Q. Data is stored in the database in a form of JSON in JSONB fields within relational tables. At the same time framework generates queries like this
SELECT diku_mod_users.count_estimate_smart( 'SELECT jsonb, id FROM diku_mod_users.users WHERE (jsonb->>''id'') = ''ba6baf95-bf14-4020-b44c-0cad269fb5c9'' ') AS count, jsonb, id FROM diku_mod_users.users WHERE (jsonb->>'id') = 'ba6baf95-bf14-4020-b44c-0cad269fb5c9'
And though this is a single row query it leads to a “full table scan” at the database level, which obviously has a great impact on performance. Also, I noticed that there were different values in
id field and that confused me. And as for me, it doesn’t make sense to count rows in this case. Also joins will have a very bad performance because tables do not have foreign keys nor indexes for them.
A. From a performance standpoint, you can add indexes, foreign keys, etc, as needed. There is no reason for a sequential (full table) scan to occur unless that is the fastest plan. The core development team has run a lot of performance tests with millions of records (including the count estimate function, including joins between tables with millions of records) and have achieved very good performance (milliseconds) - system resource usage was also monitored during these tests. These performance tests have been run on the inventory module as it is the heaviest from a data standpoint (instances, items, holdings) - so optimizing smaller modules like users or permissions would not be an issue. If there are issues, adding indexes will resolve probably any issue in those modules. Note that if a specific module is running a sequential scan where it should not, and an index is missing, then this may just be a bug that needs addressing and does not really have implications on the DB setup as a whole.

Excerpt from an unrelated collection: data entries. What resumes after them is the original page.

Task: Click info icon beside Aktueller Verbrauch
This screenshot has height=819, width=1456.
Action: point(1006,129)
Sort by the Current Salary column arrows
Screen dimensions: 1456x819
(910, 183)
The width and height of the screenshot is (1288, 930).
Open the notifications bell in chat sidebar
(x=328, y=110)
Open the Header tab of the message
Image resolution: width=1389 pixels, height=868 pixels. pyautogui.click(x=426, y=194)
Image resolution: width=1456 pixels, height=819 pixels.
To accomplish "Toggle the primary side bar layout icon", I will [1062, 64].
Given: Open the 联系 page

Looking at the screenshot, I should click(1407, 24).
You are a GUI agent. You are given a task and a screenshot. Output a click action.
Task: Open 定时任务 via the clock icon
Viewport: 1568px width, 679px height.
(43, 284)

As a side note, there is massive work currently being done on
cql2pgjson internals which should make querying much much faster so stay tuned for that.
Q. Framework does not cache prepared statements and does not use binding for SQL statements. This also has a huge impact on performance. And potentially there is a chance of SQL injection attacks if SQL binding is not used.
A. There are some prepared statements (saving and updating) but not for all and this should be addressed. (Creating issues and pull requests to fix any such occurrences are welcome!) However, note that the
cql2pgjson module creates the entire
where clause (this is our preferred method of work - using cql) - so in most cases this is how the database is accessed [cql input -» cql processed into an SQL where clause (includes some validation) -» where clause used to build full query].
Q. All data in the databases in folio-stable has quite simple tabular form and I would prefer to redesign tables to the natural relational form and have in JSONB just additional information like user’s addresses and so on. Or maybe it makes sense to move back to MongoDB.
A. Using Postgres gives us the ability to have a single database technology with the flexibility to implement multiple methods of persisting data (if needed) with everything you would usually get from a relational database. This is in keeping with the vision of the FOLIO project to not be overly prescriptive in the technologies used by module developers while providing reasonable constraints to the reality of FOLIO implementations.